Daten zu Wort- und Elementpositionen:
-*-

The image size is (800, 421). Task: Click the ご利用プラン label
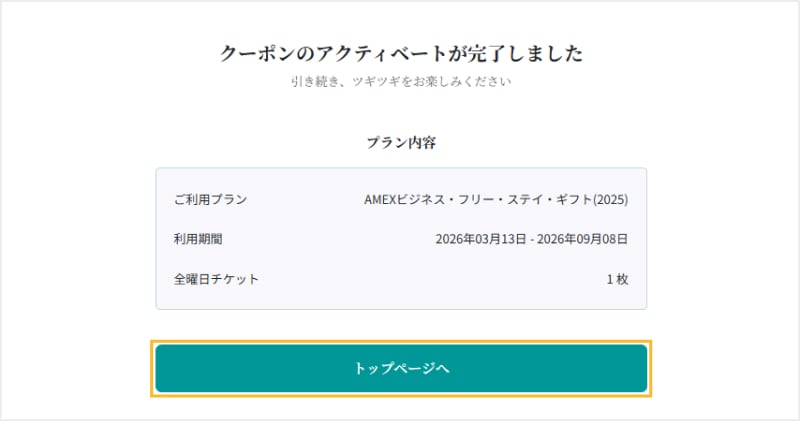coord(210,199)
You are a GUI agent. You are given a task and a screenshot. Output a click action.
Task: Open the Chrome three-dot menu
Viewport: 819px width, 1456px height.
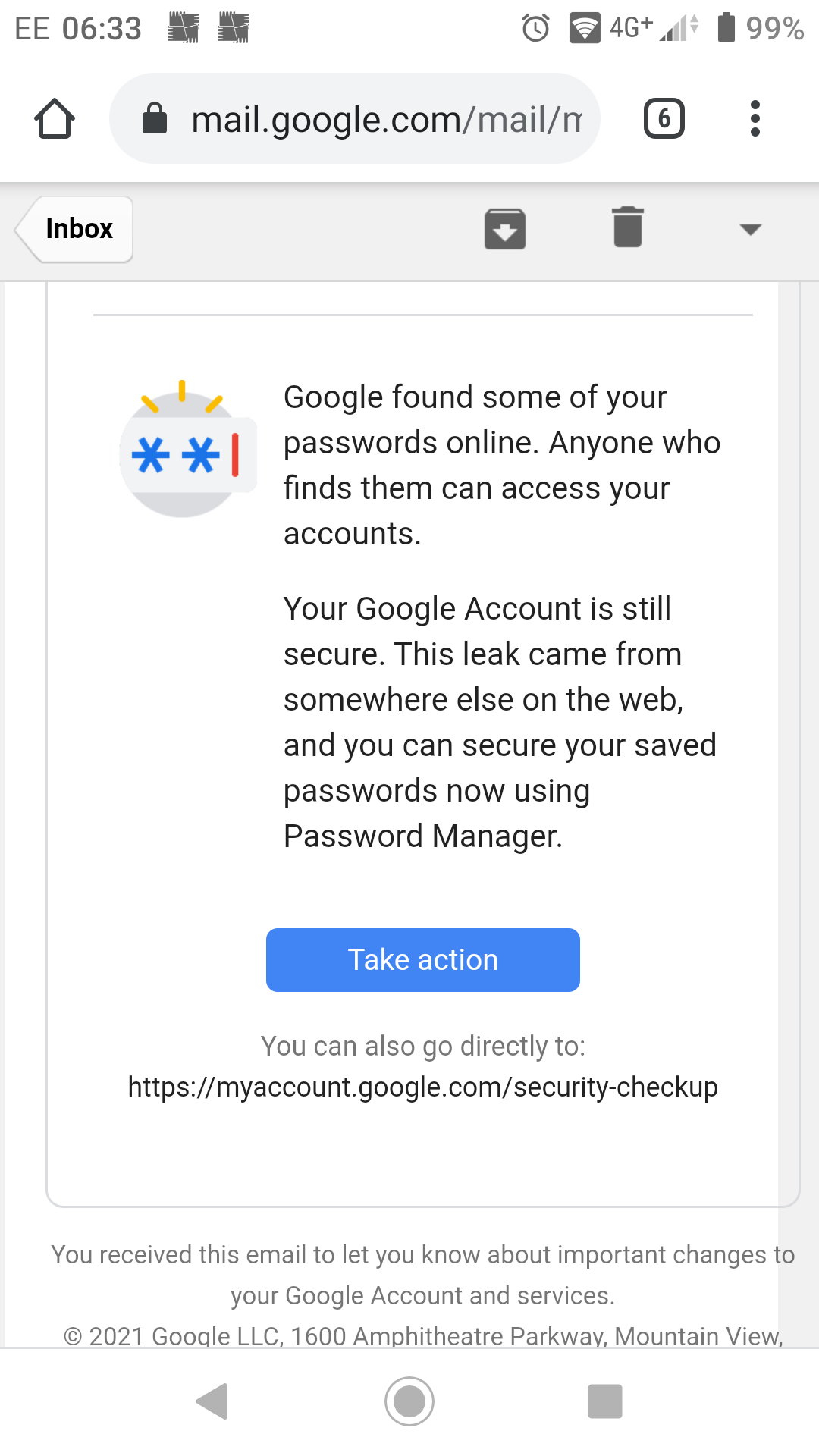click(755, 118)
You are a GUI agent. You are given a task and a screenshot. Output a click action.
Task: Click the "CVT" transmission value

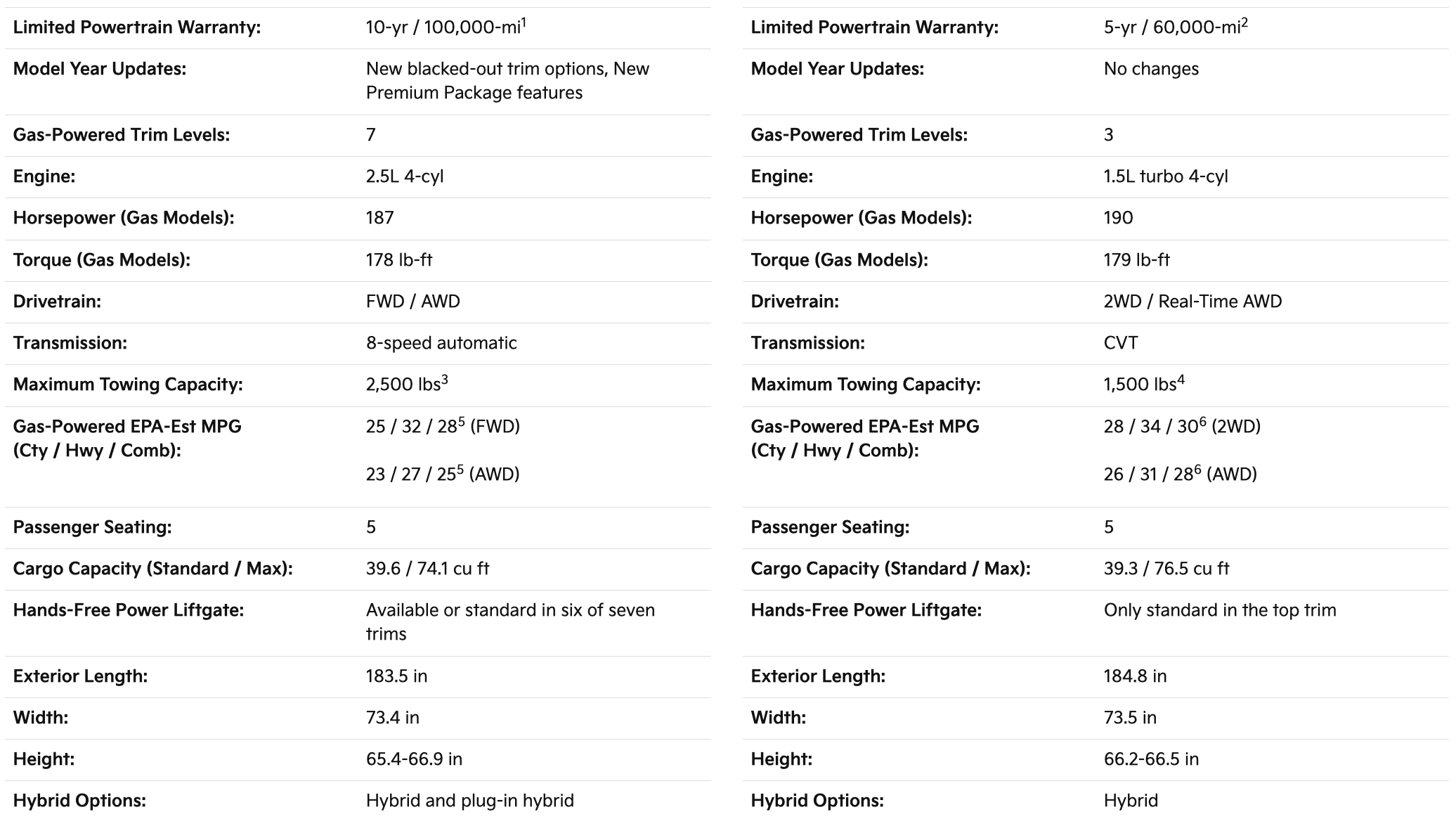[1121, 343]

-*-

AUFGABENSTELLUNG: Verschiebe in den Daten oben alle Koordinaten der Klickpositionen um 36, indem du zu jeder ihrer Zahlen 36 addierst, und gib dabei sämtliche Zeilen vollständig wieder. Lass die Bildverweise in deiner Antwort weg.

LÖSUNG:
The image size is (800, 421). Task: Click the ご利用プラン label
coord(246,235)
You are a GUI agent. You are given a task and a screenshot. Output a click action.
Task: Open the Chrome three-dot menu
Viewport: 819px width, 1456px height.
click(791, 154)
You are a GUI agent. You are given a task and a screenshot. Output a click action.
Task: Click the "CVT" transmission value

[1157, 379]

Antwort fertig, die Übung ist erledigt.